Obama-Appointed Judge Blocks Mississippi Law Restricting Abortion

For the third time in the last six months, an Obama-appointed federal judge has struck down a state law restricting abortions, this time in the state of Mississippi.

Less than 24 hours after its enactment, U.S. District Judge Carlton Reeves blocked the Mississippi law banning abortion after 15 weeks’ gestation, after the Jackson Women’s Health Organization, an abortion clinic, sued the state, contending that the law is unconstitutional because it bans abortion before a fetus can survive outside the womb.

“The Supreme Court says every woman has a constitutional right to ‘personal privacy’ regarding her body,” Reeves wrote in his decision. “That right protects her choice ‘to have an abortion before viability.’ States cannot ‘prohibit any woman from making the ultimate decision’ to do so.”

Mississippi Governor Phil Bryant signed the House bill 1510 into law on Monday and Judge Reeves heard arguments the following day, upon which he granted the clinic’s request for a temporary restraining order.

The law, also known as the Gestational Age Act, noted that the United States is one of only seven nations in the world that permit elective abortion-on-demand after the twentieth week of gestation.

“In fact, fully seventy-five percent (75%) of all nations do not permit abortion after twelve (12) weeks’ gestation, except (in most instances) to save the life and to preserve the physical health of the mother,” the bill states.

A pattern has emerged in which Obama-appointed judges consistently strike down democratically enacted laws restricting abortions, which reveals the far-reaching effects of these appointments.

During his eight years in office, President Barack Obama consistently named only pro-abortion judges, winning him top ratings from NARAL Pro-Choice America as well as abortion giant Planned Parenthood. During his first term in office, Obama named two former Planned Parenthood officials as federal judges, appointing former Planned Parenthood board member Morgan Christen to the Ninth Circuit U.S. Court of Appeals and former Planned Parenthood director John McConnell as a federal judge in Rhode Island.
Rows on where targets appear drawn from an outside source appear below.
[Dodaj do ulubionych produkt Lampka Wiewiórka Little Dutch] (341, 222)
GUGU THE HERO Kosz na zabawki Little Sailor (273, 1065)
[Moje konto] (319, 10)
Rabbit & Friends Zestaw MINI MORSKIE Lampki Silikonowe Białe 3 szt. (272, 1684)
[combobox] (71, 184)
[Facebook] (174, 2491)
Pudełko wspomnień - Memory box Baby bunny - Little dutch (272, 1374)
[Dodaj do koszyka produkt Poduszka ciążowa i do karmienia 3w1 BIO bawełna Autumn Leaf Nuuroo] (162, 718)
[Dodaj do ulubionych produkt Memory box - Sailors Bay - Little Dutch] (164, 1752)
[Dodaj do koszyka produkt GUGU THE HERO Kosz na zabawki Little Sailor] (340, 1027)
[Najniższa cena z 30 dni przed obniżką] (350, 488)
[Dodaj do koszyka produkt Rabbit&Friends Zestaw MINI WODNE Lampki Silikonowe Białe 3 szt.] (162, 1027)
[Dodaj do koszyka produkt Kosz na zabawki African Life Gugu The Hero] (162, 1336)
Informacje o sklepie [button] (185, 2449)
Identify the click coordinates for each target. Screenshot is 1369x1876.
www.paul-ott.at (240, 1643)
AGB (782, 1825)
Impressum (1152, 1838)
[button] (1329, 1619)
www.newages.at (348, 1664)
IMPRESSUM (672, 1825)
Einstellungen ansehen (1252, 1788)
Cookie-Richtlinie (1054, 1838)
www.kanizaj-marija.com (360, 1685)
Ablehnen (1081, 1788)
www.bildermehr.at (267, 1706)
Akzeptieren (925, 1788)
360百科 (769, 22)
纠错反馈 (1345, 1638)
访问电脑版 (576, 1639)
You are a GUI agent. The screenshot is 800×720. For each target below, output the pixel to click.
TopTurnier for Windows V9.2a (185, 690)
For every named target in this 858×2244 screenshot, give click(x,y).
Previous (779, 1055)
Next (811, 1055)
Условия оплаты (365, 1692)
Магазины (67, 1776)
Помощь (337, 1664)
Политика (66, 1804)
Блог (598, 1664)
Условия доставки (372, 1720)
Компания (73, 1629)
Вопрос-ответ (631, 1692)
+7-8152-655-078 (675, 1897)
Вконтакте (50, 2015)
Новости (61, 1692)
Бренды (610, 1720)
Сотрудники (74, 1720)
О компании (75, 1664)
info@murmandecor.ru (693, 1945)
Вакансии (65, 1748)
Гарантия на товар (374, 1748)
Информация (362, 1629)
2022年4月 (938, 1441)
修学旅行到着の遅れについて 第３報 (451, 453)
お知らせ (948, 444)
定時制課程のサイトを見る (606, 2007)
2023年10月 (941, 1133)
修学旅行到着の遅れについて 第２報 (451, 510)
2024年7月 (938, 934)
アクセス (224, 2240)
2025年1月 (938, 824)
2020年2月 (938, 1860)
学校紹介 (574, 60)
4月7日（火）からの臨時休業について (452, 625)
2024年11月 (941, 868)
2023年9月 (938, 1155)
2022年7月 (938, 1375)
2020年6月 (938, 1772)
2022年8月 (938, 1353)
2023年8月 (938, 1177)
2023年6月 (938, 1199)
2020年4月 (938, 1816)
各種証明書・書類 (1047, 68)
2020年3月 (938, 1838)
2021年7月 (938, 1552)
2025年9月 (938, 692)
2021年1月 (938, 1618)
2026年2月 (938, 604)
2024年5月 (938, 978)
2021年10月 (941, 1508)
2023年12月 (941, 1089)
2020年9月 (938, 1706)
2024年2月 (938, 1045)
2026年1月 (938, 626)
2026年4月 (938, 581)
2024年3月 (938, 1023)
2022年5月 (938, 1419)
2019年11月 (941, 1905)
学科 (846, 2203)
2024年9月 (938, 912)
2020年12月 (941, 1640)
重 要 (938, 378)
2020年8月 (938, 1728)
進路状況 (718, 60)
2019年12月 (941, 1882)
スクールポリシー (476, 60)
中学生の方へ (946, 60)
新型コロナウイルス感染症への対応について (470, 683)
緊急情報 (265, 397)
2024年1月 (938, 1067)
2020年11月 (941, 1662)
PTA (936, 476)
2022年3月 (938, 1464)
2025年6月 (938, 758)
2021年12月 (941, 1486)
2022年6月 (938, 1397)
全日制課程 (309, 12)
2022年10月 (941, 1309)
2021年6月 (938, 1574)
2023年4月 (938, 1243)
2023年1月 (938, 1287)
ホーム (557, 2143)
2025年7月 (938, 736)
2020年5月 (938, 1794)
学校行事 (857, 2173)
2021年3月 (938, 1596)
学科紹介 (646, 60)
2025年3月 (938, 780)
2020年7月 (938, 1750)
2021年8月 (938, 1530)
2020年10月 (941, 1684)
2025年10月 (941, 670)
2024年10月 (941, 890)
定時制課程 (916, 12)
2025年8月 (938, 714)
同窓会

Last September, U.S. District Court Judge Tanya Walton Pratt—an Obama appointee—issued a permanent injunction against Indiana’s “Sex Selective and Disability Abortion Ban,” following a lawsuit brought by Planned Parenthood.

The Indiana law banned gender-selective abortions and those based on a prenatal diagnosis of disabilities such as Down syndrome, to help prevent abortion being used as a eugenic tool to weed out children considered “undesirable.”

In her ruling, however, the judge claimed that provisions of the law “violate the Fourteenth Amendment to the United States Constitution.”

Judge Pratt defended sex-selective and disability-based abortions, stating that “it is a woman’s right to choose an abortion that is protected, which, of course, leaves no room for the State to examine, let alone prohibit, the basis or bases upon which a woman makes her choice.”

“The right to a pre-viability abortion is categorical,” regardless of the particular motivation that drives a woman to seek it, Pratt declared.

Similarly, Judge Timothy S. Black of the U.S. District Court for Southern Ohio, another Obama-appointed federal judge, blocked an Ohio law last week banning selective abortions that target babies diagnosed with Down syndrome.

“Federal law is crystal clear,” Black wrote in a 22-page ruling granting a preliminary injunction against the state.

Black ruled that the Ohio law “wrongfully” prohibits women from making the ultimate decision to terminate a pregnancy before viability. “It violates the right to privacy of every woman in Ohio and is unconstitutional on its face,” he added.

Ohio Gov. John Kasich had signed the “Down Syndrome Non-Discrimination Act” into law last December, banning selective abortions performed on babies diagnosed with Trisomy 21, or Down syndrome.

The act, also known as House Bill 214, amended Ohio law to “prohibit a person from performing, inducing, or attempting to perform or induce an abortion on a pregnant woman who is seeking the abortion because an unborn child has or may have Down Syndrome.”